Drawing on the images found within the pages of fashion magazines, in the 1970s she embarked on a series of paintings that showed their subjects as both empowered and absurd as they performed their assigned roles. Stripped of the context of a photoshoot, dressed in fiercely patterned dresses and bathing suits, augmented by the occasional prop, their dynamic poses contrast with their painted faces, and eyes that no longer appear to harbor any emotion. Echoing her interest in the idea of the cyborg from the previous decade, they are in her own words: “beautiful, rich, worldly, superficial, bored, neither happy nor unhappy, no deep thoughts, no sentiment, no feelings.”

In the series It Hurts, 1974-76, Kogelnik depicted a succession of women dressed in black who appear to be the subject of physical abuse conducted with a range of items found in the home. The women themselves appear impervious to the pain that is being inflicted on them as if they have no choice but to stoically ignore the flowers that are being offered as an apology. By the 1980s she employs simplified representations of the female face which become mask-like in a series of fixed expressions that evolve to become a motif that reoccurs throughout her late work and across a range of media. She said towards the end of her life: “For me, the mask is nothing that takes place in front of the face but it is the face. It doesn’t conceal anything. It is it.”

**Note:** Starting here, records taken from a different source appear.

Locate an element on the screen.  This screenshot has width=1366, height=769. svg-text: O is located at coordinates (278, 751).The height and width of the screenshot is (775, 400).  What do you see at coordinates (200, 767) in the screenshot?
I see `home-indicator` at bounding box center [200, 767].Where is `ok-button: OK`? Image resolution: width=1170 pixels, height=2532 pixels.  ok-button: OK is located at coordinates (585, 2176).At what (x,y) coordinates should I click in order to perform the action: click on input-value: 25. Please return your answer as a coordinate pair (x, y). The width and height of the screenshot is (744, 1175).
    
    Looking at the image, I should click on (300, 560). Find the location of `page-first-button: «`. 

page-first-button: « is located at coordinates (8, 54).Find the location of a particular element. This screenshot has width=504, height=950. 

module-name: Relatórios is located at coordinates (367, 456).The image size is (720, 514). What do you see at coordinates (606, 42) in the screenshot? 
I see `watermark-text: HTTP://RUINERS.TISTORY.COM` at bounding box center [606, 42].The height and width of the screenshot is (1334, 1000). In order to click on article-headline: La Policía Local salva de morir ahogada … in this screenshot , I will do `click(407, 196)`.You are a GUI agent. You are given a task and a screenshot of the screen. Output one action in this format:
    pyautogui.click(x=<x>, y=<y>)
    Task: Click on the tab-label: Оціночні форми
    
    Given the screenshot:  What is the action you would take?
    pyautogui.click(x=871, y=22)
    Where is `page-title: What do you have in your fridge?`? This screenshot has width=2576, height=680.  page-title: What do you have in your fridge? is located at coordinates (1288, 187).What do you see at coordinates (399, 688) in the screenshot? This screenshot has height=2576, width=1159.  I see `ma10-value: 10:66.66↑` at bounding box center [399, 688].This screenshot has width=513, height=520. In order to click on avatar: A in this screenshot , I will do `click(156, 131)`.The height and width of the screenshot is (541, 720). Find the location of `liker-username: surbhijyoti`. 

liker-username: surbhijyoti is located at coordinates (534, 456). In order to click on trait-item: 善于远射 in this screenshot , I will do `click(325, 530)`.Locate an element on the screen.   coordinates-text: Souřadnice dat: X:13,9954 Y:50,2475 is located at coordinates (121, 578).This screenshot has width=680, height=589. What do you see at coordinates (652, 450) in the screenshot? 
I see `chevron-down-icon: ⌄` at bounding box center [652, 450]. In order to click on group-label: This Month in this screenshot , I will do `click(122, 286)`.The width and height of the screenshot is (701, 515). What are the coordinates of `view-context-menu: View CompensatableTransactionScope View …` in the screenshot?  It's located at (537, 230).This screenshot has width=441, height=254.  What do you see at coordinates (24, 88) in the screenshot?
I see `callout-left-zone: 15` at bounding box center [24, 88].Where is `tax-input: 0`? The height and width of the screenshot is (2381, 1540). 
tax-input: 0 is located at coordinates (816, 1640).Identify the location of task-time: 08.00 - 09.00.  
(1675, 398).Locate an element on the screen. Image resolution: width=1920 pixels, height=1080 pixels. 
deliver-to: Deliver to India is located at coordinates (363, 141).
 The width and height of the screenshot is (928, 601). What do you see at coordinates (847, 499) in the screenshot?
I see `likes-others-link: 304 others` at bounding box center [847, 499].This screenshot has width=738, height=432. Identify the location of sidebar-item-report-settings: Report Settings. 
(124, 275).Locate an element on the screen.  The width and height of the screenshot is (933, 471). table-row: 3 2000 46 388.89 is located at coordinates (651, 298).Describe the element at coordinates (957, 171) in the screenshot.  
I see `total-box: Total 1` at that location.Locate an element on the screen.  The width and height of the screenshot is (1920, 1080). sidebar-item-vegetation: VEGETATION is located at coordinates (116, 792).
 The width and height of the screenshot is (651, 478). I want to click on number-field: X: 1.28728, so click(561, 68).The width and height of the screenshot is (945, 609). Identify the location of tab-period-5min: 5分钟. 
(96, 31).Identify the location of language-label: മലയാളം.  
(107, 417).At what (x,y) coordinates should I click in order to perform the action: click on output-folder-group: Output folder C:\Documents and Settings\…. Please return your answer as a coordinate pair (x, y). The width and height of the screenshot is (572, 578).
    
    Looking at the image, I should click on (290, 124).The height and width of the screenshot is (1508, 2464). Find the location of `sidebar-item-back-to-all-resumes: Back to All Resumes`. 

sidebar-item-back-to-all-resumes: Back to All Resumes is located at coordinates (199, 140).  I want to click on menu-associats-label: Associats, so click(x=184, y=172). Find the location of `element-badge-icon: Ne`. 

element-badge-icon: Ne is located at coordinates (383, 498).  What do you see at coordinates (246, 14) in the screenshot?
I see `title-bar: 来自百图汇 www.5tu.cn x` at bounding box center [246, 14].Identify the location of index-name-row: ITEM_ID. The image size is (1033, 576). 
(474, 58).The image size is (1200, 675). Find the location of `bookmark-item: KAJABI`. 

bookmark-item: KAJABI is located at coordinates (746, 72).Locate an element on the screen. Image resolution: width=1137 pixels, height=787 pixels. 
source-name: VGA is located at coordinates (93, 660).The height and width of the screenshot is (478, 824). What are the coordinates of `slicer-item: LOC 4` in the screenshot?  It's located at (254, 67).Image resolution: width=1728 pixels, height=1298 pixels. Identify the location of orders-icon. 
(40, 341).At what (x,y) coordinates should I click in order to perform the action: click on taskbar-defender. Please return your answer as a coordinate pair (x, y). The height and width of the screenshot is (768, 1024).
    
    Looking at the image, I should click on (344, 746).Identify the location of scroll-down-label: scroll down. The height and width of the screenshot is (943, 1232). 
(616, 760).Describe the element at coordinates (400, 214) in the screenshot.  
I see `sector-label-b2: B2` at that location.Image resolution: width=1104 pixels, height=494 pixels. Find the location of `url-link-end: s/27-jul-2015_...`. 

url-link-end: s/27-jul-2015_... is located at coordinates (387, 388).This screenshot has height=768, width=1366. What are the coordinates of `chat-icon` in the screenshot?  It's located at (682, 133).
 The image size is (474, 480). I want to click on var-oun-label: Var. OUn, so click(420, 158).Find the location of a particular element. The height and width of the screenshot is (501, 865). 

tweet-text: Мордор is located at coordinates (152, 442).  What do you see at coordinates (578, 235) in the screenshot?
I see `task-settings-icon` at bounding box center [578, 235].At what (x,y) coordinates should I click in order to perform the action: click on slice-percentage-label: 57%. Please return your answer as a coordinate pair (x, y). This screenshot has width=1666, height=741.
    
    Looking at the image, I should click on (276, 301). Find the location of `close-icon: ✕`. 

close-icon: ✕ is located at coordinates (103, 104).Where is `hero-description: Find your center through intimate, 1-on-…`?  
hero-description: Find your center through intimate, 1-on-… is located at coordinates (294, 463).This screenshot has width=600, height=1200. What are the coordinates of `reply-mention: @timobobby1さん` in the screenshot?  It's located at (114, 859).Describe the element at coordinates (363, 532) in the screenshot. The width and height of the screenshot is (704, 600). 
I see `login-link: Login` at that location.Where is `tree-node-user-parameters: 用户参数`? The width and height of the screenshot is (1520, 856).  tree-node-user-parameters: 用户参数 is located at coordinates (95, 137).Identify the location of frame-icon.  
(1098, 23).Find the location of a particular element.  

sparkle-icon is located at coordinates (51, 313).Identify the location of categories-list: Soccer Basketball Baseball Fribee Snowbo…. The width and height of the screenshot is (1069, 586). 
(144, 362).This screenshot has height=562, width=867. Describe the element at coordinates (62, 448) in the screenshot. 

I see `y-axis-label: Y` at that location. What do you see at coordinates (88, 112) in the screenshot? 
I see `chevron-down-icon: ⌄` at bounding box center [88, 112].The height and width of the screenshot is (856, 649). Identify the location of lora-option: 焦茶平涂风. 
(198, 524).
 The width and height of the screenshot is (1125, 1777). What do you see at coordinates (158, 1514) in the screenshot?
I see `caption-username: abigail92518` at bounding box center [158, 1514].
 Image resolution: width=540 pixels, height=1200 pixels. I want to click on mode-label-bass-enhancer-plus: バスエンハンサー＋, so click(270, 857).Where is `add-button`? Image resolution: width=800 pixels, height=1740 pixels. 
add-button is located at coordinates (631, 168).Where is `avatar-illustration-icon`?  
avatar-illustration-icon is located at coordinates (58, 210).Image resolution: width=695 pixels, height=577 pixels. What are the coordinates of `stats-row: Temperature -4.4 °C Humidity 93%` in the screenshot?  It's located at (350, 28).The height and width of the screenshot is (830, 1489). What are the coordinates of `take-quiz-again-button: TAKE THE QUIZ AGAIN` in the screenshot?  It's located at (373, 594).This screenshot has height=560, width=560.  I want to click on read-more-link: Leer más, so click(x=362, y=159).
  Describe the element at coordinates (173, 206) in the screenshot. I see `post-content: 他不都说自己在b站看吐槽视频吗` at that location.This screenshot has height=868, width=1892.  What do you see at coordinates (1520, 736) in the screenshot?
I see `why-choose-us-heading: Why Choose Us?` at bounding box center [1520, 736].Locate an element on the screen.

Kiki Kogelnik (1935-1997) is currently included in: Cecilia Alemani’s The Milk of Dreams, 59th International Art Exhibition of La Biennale di Venezia, Venice, Italy; Future Bodies from a Recent Past—Sculpture, Technology, and the Body since the 1950s; Museum Brandhorst, Munich, Germany; Amazons of Pop! Women Artists, Superheroines, Icons 1961-1973, Kunsthaus Graz, Austria; and is the subject of Kiki Kogelnik: This is Your Life. An Archive Account at the Werner Berg Museum, Bleiburg, Austria. A retrospective exhibition beginning at the Kunstforum Wien, Vienna, Austria in February 2023 will tour to Kunstmuseum Brandts, Odense, Denmark, and Kunsthaus Zürich, Switzerland.